--- Document segment ---

He and his entire family were ruined, their business reputations destroyed.

***

           From this disaster sprang one of America’s more romantic tales of literature – and the one bittersweet consequence of Ferdinand Ward’s debacle.

           In late October 1883 Grant, desperate for money, contracted to write his memoirs.  On the same day, he learned the acute pain in his throat came from a cancer ‘sometimes capable of being cured.’

          Over the next nine months with the encouragement of his friend, Mark Twain, the General, in constant, excruciating pain, wrote the greatest American autobiography of the 19th century, Personal Memoirs of U.S. Grant (1884).  He died days after completing the manuscript.  It assured his family’s finances and remains in print today.[8]

***

           That tale and Grant’s Memoirs, themselves, have done much to obscure his moral responsibility (his friends and his health shielded him from liability) for the ruin Grant & Ward brought to investors.

--- Entries supplied ---

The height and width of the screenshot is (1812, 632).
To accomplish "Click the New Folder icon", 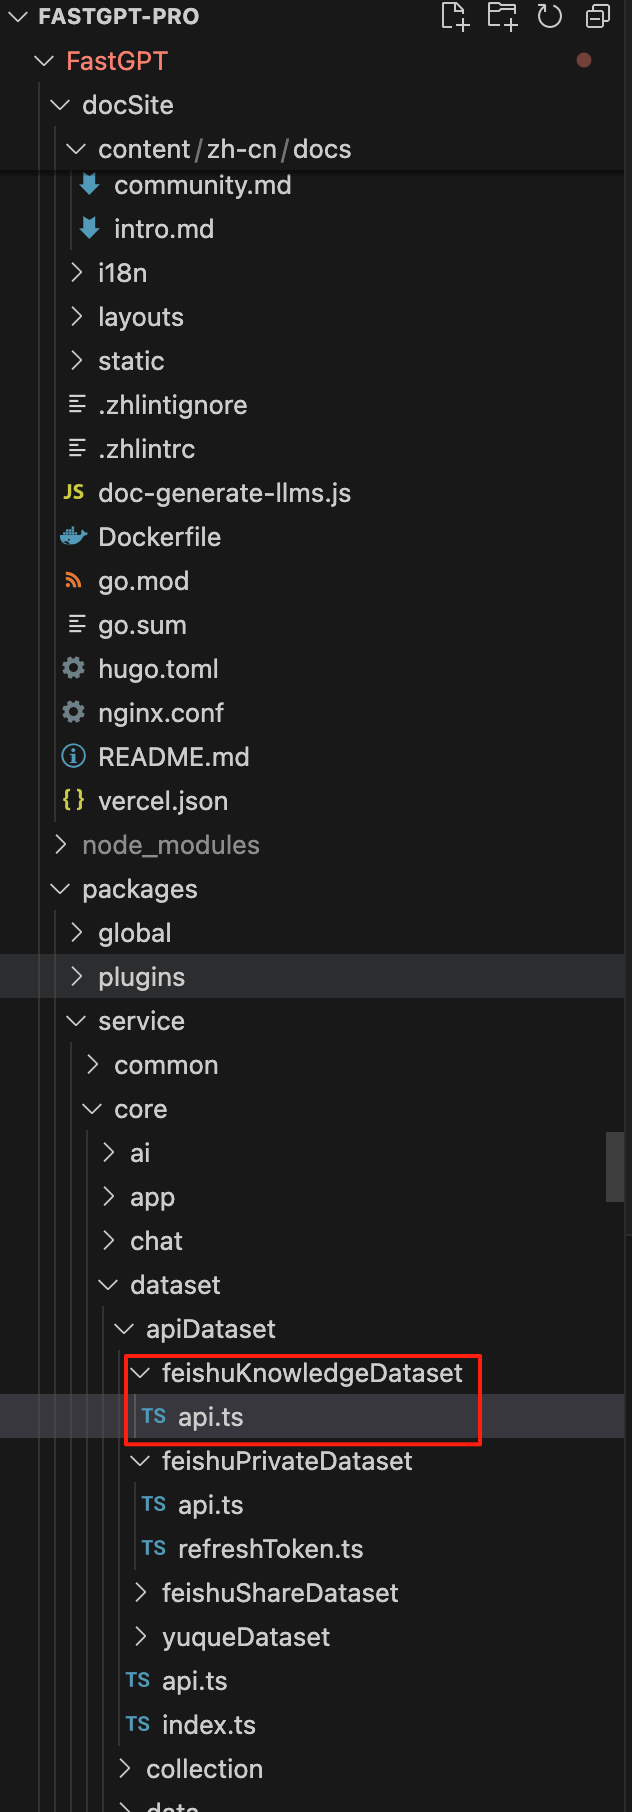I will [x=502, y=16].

---
--- Entries supplied ---

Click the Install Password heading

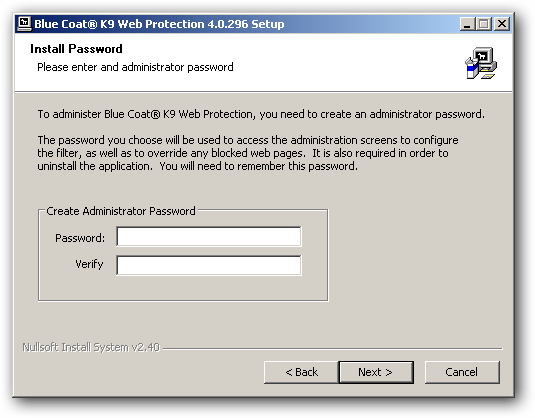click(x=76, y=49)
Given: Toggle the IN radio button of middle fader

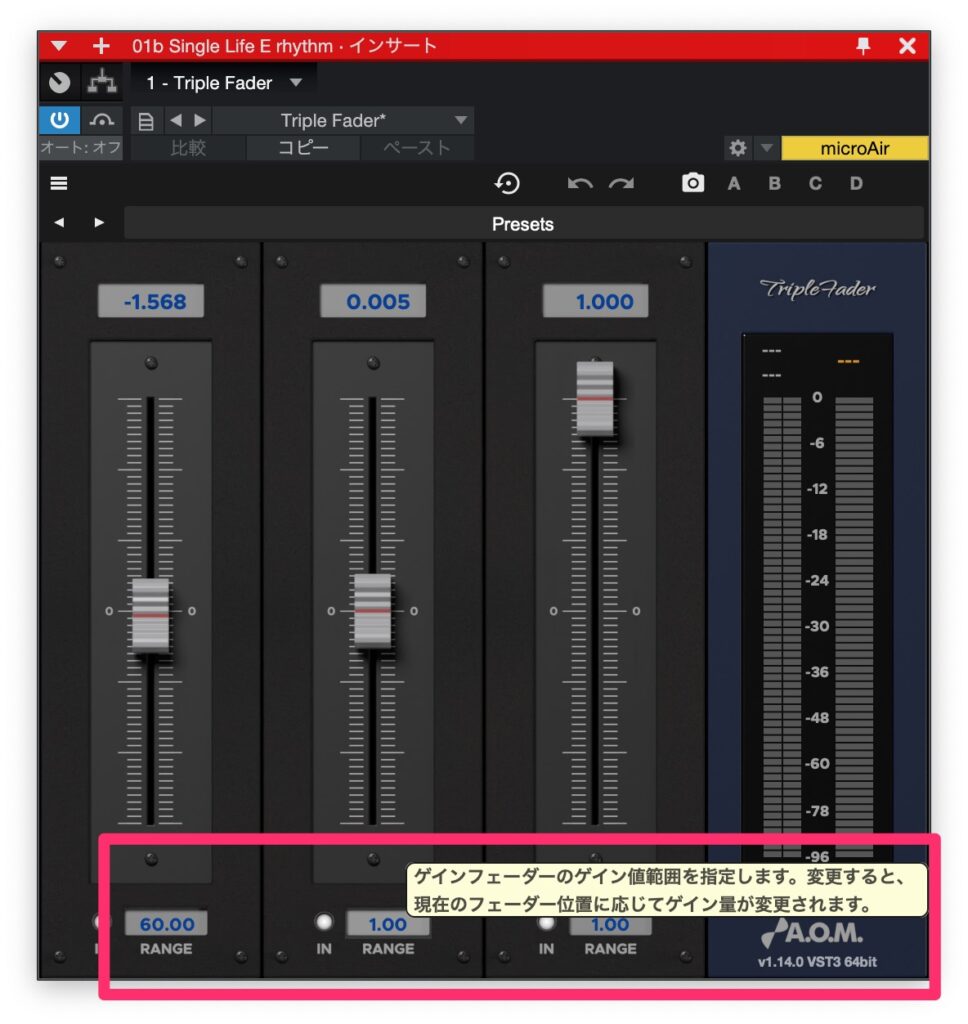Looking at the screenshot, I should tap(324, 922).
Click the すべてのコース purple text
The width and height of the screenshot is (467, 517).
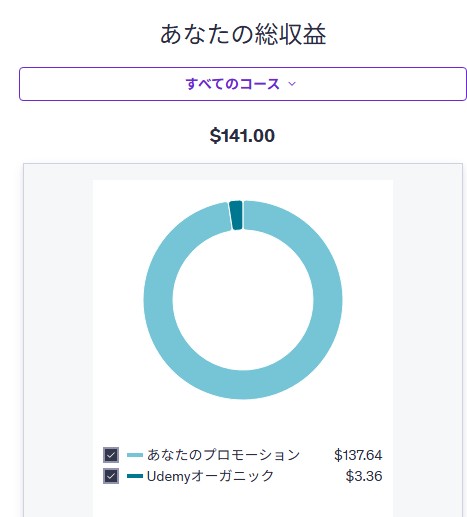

---

__Required action A__. Indicate whether each statement below agrees with the passage on Grant’s memoirs, answering yes or no and quoting the deciding words: (i) Grant wrote his memoirs with encouragement from Mark Twain. (ii) Grant died before finishing the manuscript. (iii) The memoirs are no longer in print.
__Required action B__. Write the next part of the passage on Grant’s memoirs, picking up after its final sentence.

__Exercise output A__.
(i) Yes: "with the encouragement of his friend, Mark Twain"
(ii) No: "He died days after completing the manuscript."
(iii) No: "remains in print today"

__Exercise output B__.
           Ponzi schemes depend on the credibility of beards.  Words from their mouths, their presence, drives the soon to be shorn toward the man with the clippers.  Ward, Ponzi, Madoff:  their clients who could and should have done their due diligence, didn’t, and they became bellwethers for less able investors.  Of them, Henry Clews wrote in Twenty-eight Years on Wall Street (1888):

It is marvelous how the idea of large profits when presented to the mind in a plausible light, has the effect of stifling suspicion.[9]

 ***

           Geoffrey Ward tells the familiar story of Grant’s last year with restraint and in context.  His treatment of dozens of other people who cross or run through the story of Ferdinand Ward is equally sure, equally compelling.

           A Disposition to be Rich tells stories that deserve telling or retelling with a style that makes for marvelous reading.  Geoffrey Ward, also, deserves full marks for his careful citations, his full bibliography and his marvelous, discursive footnotes.

           The author offers no grand lesson from the life of his horrible ancestors.  But I’d suggest one: Moses was wrong in this case:

          The Lord is longsuffering, and of great mercy, forgiving iniquity and transgression, and by no means clearing the guilty, visiting the iniquity of the fathers upon the children unto the third and fourth generation. (Numbers 14:18)

Such visiting as the second and fourth generations of Wards suffered appears to have been repaid with worthy work and lives – and in Geoffrey Ward’s case, a telling honesty.

Notes

           1.  Geoffrey C. Ward, A Disposition to be Rich:  Ferdinand Ward, the Greatest Swindler of the Gilded Age [2012] (New York: Vintage Books, 2013).

           2.  Charles Carroll, as quoted in John Lahr, “The Lady in Tennessee,” New Yorker, December 19, 1994

           3.  Ward, op. cit., p. 362.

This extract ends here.